À la suite du communiqué publié le 23 mars par la ministre de l’Agriculture, les Jeunes Agriculteurs Réunion ont adressé un courrier au préfet et au directeur de la Direction de l’alimentation, de l’agriculture et de la forêt (DAAF) afin de demander des précisions sur la mise en œuvre des mesures annoncées à La Réunion.
Ces dispositifs, qui comprennent notamment le report de cotisations sociales, l’étalement des échéances fiscales, la mise en place de prêts de trésorerie via Bpifrance ainsi que la recherche d’accords avec les banques et les distributeurs, visent à accompagner les exploitations agricoles confrontées à la hausse des prix des engrais et du carburant. Les Jeunes Agriculteurs Réunion s’interrogent toutefois sur leur déclinaison concrète dans le territoire. Ils demandent si ces mesures seront appliquées à La Réunion ou, le cas échéant, quelles adaptations sont envisagées pour tenir compte des spécificités locales.
Dans leur courrier, ils rappellent que les exploitations réunionnaises font face à des contraintes structurelles et conjoncturelles, notamment liées à l’insularité, qui entraîne des surcoûts sur les intrants, ainsi qu’à une forte dépendance aux importations, en particulier pour les engrais et les carburants. À ces difficultés s’ajoutent l’exposition aux aléas climatiques, tels que les sécheresses et les cyclones, ainsi que les conséquences de la guerre en Ukraine sur les prix des intrants et les tensions géopolitiques récentes au Moyen-Orient.

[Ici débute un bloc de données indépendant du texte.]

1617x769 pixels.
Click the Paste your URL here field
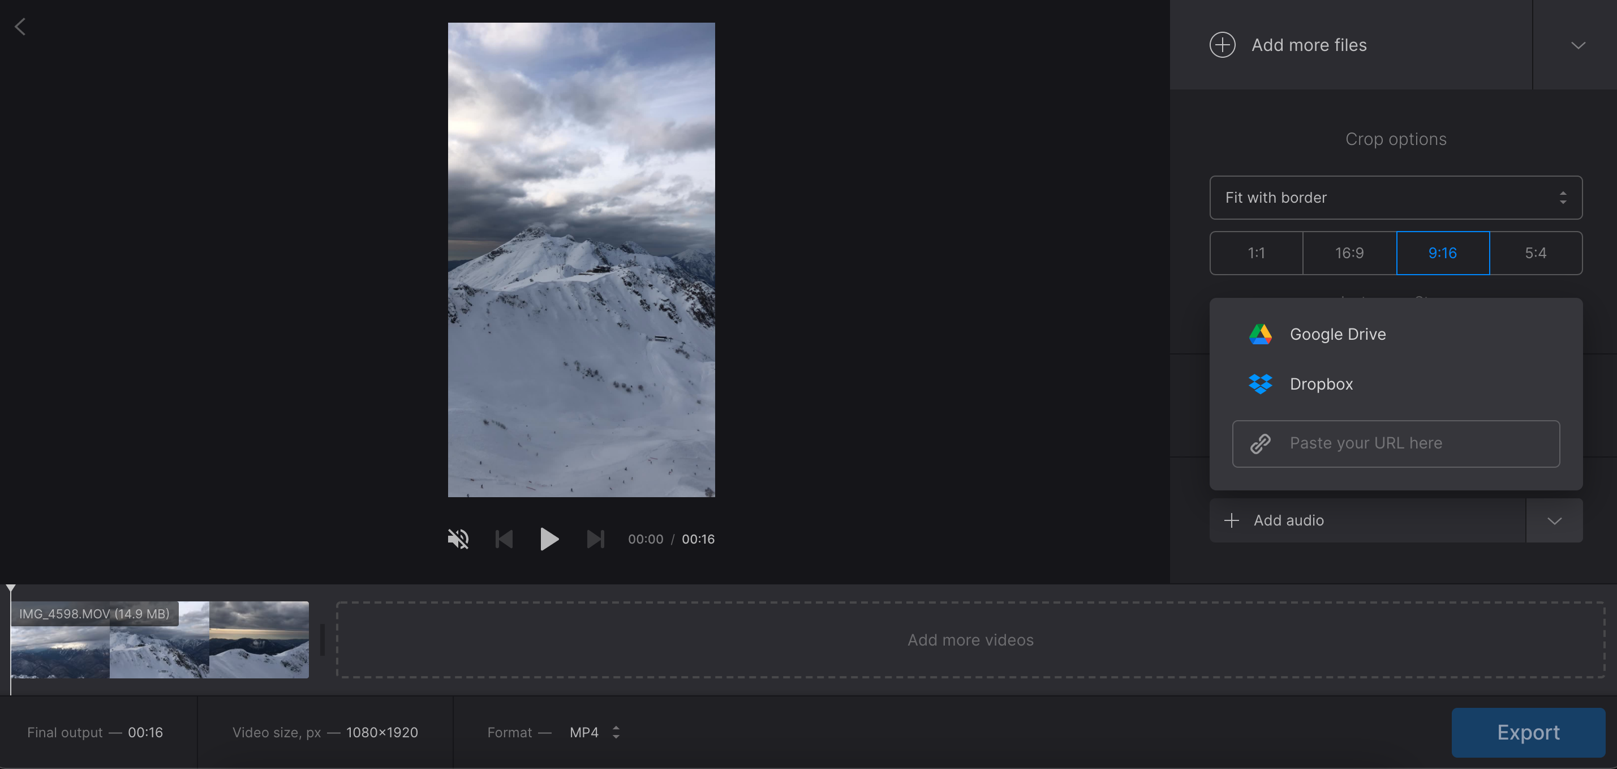pyautogui.click(x=1395, y=443)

Dans ce contexte, les marges des exploitations sont décrites comme fragilisées, voire inexistantes pour certaines. "Les dispositifs nationaux doivent être pleinement déclinés dans notre territoire, ou faire l’objet d’adaptations équivalentes garantissant le même niveau de soutien", indique Guillaume Sellier, président des Jeunes Agriculteurs Réunion. Il ajoute que ces mesures sont nécessaires pour assurer la continuité de l’activité agricole, la souveraineté alimentaire et la pérennité des filières.
L’organisation souligne qu’il ne serait pas acceptable que les territoires ultramarins soient exclus de ces dispositifs et indique rester disponible pour échanger avec les services de l’État afin de définir des réponses adaptées aux réalités du terrain.